Farmers to Families food distribution contract extended
Vermonters have been lining up at food distribution sites for nearly two months, just trying to get by during the coronavirus pandemic.
An announcement by Vermont's congressional delegation says the giveaways will continue into August through the Farmers to Families program.
"There are tens of thousands of Vermonters who have lost their jobs and, in fact, are still losing their jobs even as others are going back to work. It's drastic loss in income that causes people to be food insecure," said John Sayles of the Vermont Foodbank.

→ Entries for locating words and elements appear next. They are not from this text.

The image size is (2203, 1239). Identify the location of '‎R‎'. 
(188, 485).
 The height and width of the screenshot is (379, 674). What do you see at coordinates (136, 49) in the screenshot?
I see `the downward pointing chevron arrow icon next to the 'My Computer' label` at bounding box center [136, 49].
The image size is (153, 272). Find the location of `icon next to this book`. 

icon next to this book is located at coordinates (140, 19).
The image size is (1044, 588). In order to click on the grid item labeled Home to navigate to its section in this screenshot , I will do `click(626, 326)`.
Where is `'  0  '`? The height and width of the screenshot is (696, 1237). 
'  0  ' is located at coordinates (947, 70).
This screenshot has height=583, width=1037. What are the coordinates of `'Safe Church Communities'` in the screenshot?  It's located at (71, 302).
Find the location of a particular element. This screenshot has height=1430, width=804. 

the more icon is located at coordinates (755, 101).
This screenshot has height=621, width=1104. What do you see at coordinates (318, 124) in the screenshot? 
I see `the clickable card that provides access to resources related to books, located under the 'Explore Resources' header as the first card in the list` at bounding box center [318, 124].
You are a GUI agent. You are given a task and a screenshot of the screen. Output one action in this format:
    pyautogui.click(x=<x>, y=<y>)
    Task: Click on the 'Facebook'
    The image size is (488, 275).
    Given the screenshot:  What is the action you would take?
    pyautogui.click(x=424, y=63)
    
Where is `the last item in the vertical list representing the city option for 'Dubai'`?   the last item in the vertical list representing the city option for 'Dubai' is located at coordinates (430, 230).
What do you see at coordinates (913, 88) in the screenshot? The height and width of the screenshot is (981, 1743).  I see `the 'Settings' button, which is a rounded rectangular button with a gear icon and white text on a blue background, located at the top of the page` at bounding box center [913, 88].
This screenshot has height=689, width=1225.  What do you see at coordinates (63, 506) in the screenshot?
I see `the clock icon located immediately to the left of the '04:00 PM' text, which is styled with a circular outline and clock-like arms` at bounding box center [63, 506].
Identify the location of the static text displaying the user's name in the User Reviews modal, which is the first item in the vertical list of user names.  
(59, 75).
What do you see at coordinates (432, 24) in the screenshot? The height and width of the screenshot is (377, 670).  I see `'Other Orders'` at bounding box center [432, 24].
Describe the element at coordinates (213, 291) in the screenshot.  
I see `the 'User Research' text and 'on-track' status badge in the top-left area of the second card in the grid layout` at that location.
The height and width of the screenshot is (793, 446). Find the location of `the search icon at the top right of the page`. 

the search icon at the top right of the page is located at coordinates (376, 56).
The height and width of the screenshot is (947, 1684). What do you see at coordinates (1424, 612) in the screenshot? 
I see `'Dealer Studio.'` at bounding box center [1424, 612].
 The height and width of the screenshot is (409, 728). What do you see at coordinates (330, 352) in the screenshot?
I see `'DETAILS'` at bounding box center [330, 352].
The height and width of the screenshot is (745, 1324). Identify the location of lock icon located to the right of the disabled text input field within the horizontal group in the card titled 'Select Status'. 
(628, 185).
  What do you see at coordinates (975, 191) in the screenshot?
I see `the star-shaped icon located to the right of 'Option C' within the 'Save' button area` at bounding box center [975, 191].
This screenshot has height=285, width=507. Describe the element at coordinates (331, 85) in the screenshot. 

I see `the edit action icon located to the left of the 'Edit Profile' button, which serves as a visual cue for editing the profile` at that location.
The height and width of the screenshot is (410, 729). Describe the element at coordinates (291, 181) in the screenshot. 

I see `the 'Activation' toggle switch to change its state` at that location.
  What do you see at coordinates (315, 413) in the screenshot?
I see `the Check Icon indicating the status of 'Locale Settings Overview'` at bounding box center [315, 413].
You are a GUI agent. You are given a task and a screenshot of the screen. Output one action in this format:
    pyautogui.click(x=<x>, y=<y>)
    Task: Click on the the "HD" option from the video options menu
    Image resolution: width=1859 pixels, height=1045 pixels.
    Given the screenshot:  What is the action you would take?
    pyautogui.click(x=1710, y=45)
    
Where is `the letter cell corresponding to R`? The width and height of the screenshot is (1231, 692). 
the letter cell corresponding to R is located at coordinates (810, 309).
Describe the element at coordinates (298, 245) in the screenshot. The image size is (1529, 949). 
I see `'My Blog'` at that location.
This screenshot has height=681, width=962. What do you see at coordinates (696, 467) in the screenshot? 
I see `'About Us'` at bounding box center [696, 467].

The Abbey Group and Willing Hands secured an $8.5 million contract extension with the USDA to keep the program for two more months. They're partnering with the state and the Vermont Foodbank to get it distributed-- 266,000 boxes between now and August.
Sayles tells me food is one aspect that families will cut back on in hardship, so these programs are important.
"We're glad to have the food for all these people in Vermont who have lost their jobs or are otherwise struggling. It's great, good quality food. Some of it is even coming from Vermont farms and Vermont dairy, so we're very excited about that," Sayles said.
But families aren't the only ones hard hit by the pandemic; dairy farms and processors were dumping products after restaurants and schools closed, losing income.
"We lost a lot of our business overnight when UVM closed down pretty suddenly. That was a big chunk of the milk we put out," Abbey Thomas said.
Thomas Dairy worked hard to avoid dumping but was hit.
They were contacted by the Abbey Group about purchasing their products to distribute throughout the state.
"We're working together every day to make it happen, but yes, it's definitely been a godsend for us when we're able to use our excess milk to help other people in Vermont," Thomas said.
Securing payments for their products for at least two more months and helping Vermont families put food on the table.